# Aim of the exercise
Go through the records and write each one out again exactly.

[Dataset records]
________

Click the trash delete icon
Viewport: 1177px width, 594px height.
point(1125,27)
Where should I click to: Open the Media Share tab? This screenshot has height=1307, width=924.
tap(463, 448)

________

# Written response
Click the trash delete icon
Viewport: 1177px width, 594px height.
point(1125,27)
Where should I click to: Open the Media Share tab? This screenshot has height=1307, width=924.
tap(463, 448)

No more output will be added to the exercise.